The keynote MacTaggart Lecture will be given by the director general of the BBC, Mark Thompson, at what is a crucial time for the corporation.
Last year during the keynote Edinburgh speech, one of the BBC's biggest competitors, James Murdoch, launched an outspoken attack on the corporation.
He called its "dominant" scale "chilling" and said that it should be "far, far smaller".
The BSkyB chairman - who also runs much of News Corporation, the publisher of The Times, Sunday Times, Sun and the News of the World - expressed particular concern over the public funding of the BBC's news output, which he called "state-sponsored journalism".
He claimed it was a "threat to the plurality and independence of news provision", because it made it hard for commercial publishers to earn money from their own news websites.
To some of his audience, the idea of "state-sponsored journalism" was over the top.
But, worryingly for the BBC, Murdoch's general point that the corporation was too big and was harming its commercial rivals, drew murmurs of agreement from other media owners and politicians.
Since then, the BBC has found itself under almost constant fire, not least in the newspapers which now compete with it, as they extend their businesses onto the internet.
In this year's MacTaggart Lecture, Mr Thompson must try to win round the corporation's critics, including some of those commercial rivals and politicians.
But he must also set out his vision for the BBC, as a publicly-funded news and cultural organisation in a world of rapidly changing technology and behaviour - and tighter public finances.
The BBC has been widely criticised for the large sums of licence fee money it pays to its stars and top managers.
In the new age of public austerity, Culture Secretary Jeremy Hunt says much needs changing at the BBC.
He has given notice that the next licence fee negotiations - when they begin in a year's time - will be very tough.
Viewers, he says, can expect to pay less.
Belatedly, the BBC has responded to some of the criticisms.
Senior executives' pay has been published, then frozen, and bonuses withdrawn.
The highest-paid managers are giving up a month's pay for the next two years and will be asked to withdraw from a scheme which tops up their pensions.
The BBC is to publish the names of its highest-paid presenters and performers and it has proposed radical cuts to its staff pension scheme, to cope with a large deficit.

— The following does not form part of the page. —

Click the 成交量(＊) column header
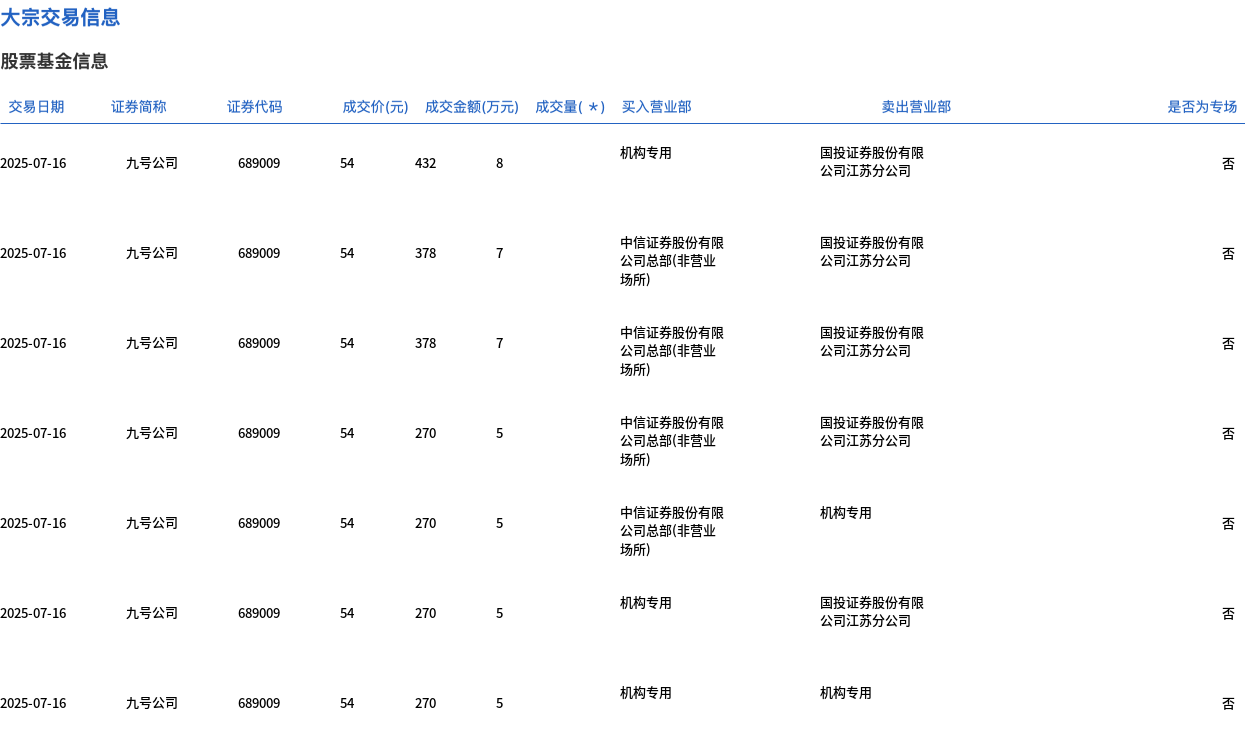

But that in turn has alienated many BBC employees, who are less highly paid.
Unions are balloting their members for strike action.
Other staff are unhappy because their jobs are moving to the north of England, while executives leading the move are keeping their own homes in the south.
Mark Thompson must address all of these different concerns and audiences.
Yet he is also expected to point out that the BBC has much to be proud of.
It still has high support from the public, and large and appreciative audiences for its television, radio and online services.
Innovations such as the BBC website and iPlayer have added to the public benefit provided by the corporation in recent years.
When, asked to make cuts, it tries to close a service such as the digital radio station 6 Music, there is an outcry.
On the eve of Mr Thompson's speech, the case for the BBC has been eloquently argued by two academics in what they call An Appeal to the New Parliament in Defence of a British Institution.
Professor Steven Barnett and Professor Jean Seaton, of the University of Westminster, call on Parliament to remember "the huge affection in which the BBC is held by the British public, the worldwide admiration which it attracts, and the immeasurable importance of the democratic and cultural contribution which it makes to British life".
The BBC director general could hardly put it better himself. Whether he does so remains to be seen.